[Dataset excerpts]
Start of Block
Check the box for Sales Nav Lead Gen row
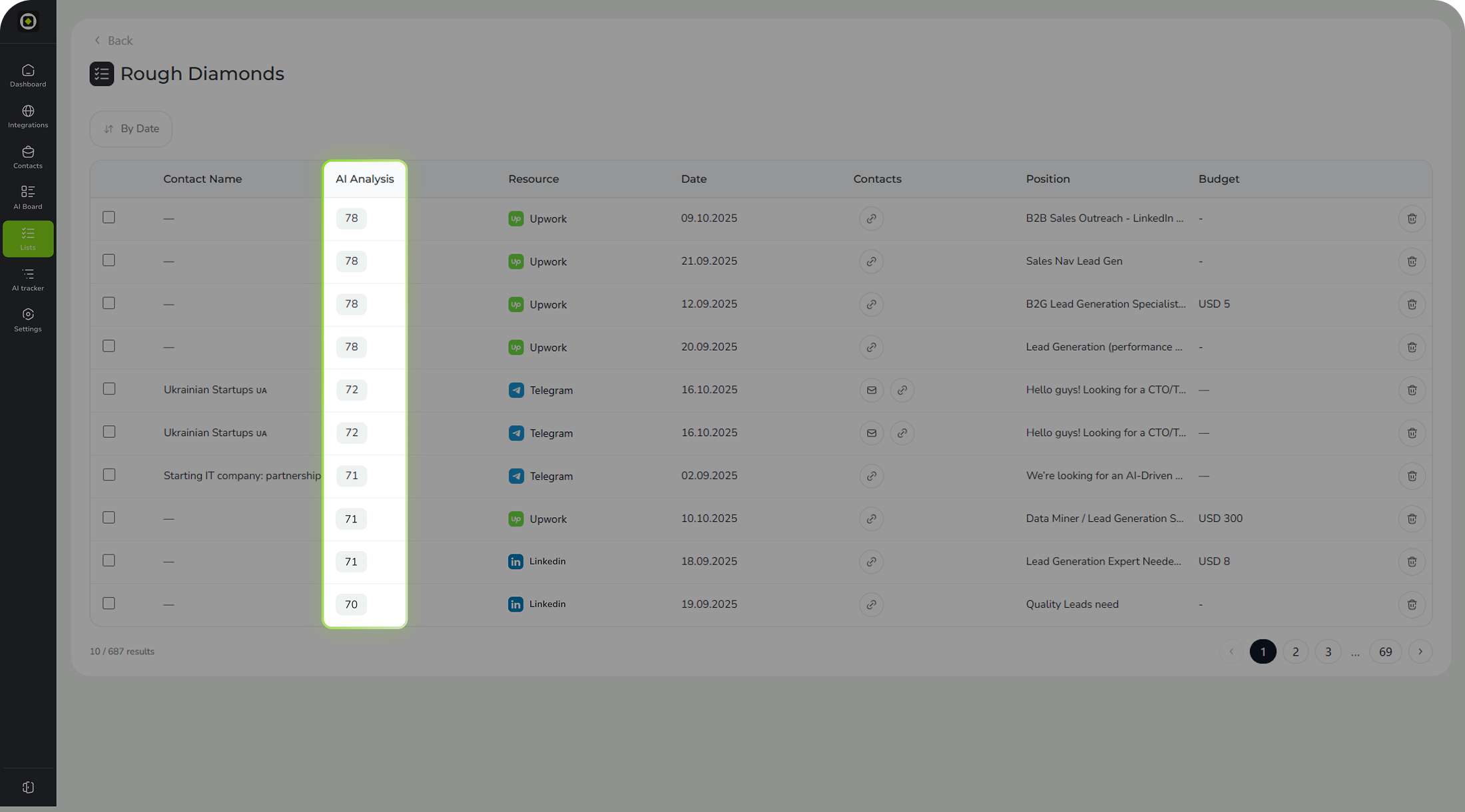 point(109,260)
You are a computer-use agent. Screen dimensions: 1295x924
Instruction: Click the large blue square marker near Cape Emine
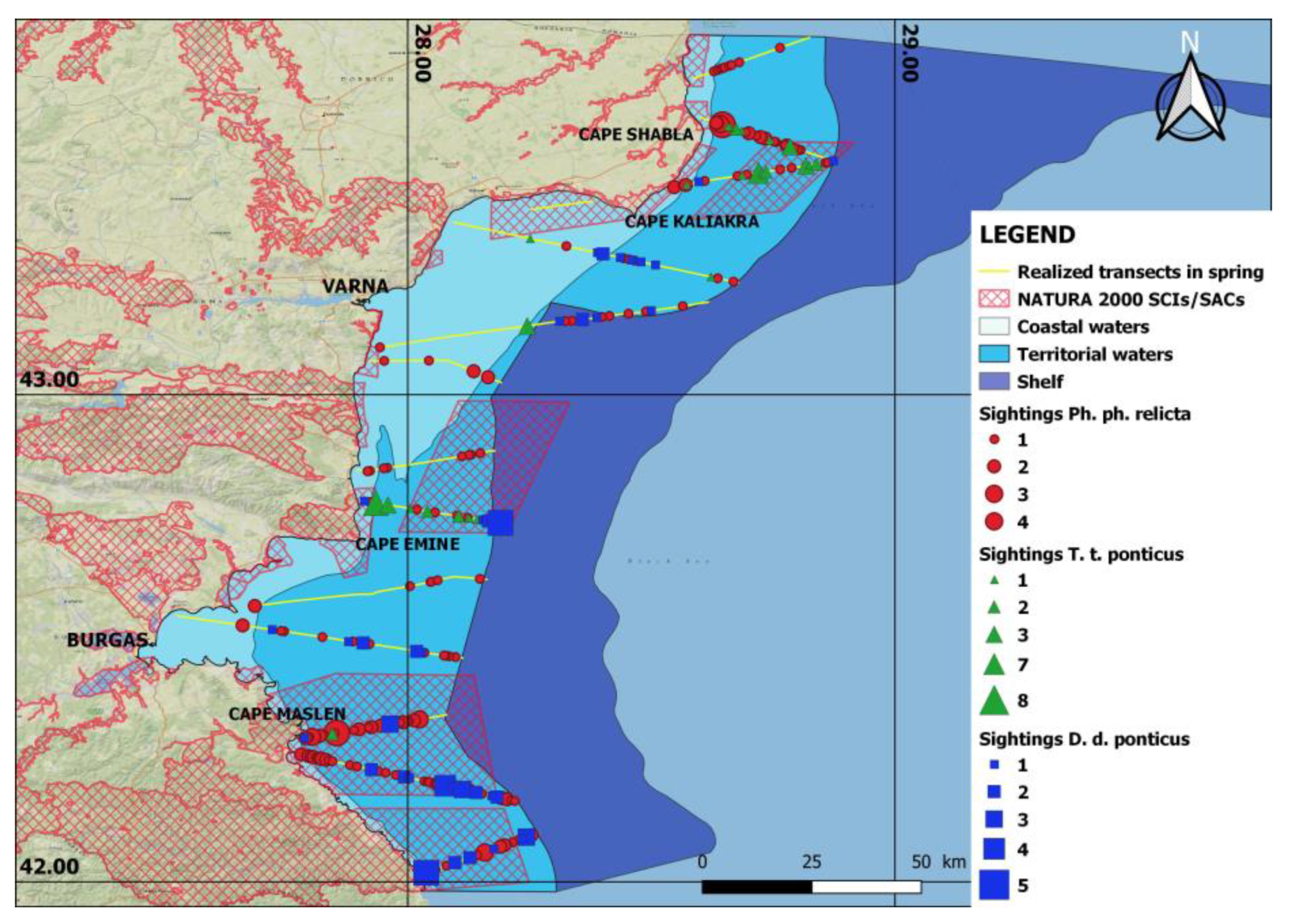coord(500,523)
End of Block
Your objective
Reproduce only the lines between the line with "You are a computer-use" and the final line of the records, both included, so that the copy matches them exactly and contains no pictures.

Response to this task
You are a computer-use agent. Screen dimensions: 1295x924
Instruction: Click the large blue square marker near Cape Emine
coord(500,523)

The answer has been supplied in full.